(Collected data)
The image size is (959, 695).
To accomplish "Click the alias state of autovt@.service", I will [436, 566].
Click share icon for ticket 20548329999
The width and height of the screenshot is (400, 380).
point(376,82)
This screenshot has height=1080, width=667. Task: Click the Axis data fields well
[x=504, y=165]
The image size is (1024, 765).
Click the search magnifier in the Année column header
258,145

# TASK DESCRIPTION:
Every line above that holds "image" should be tallied; answer with the total alone.

# EXERCISE RESULT:
2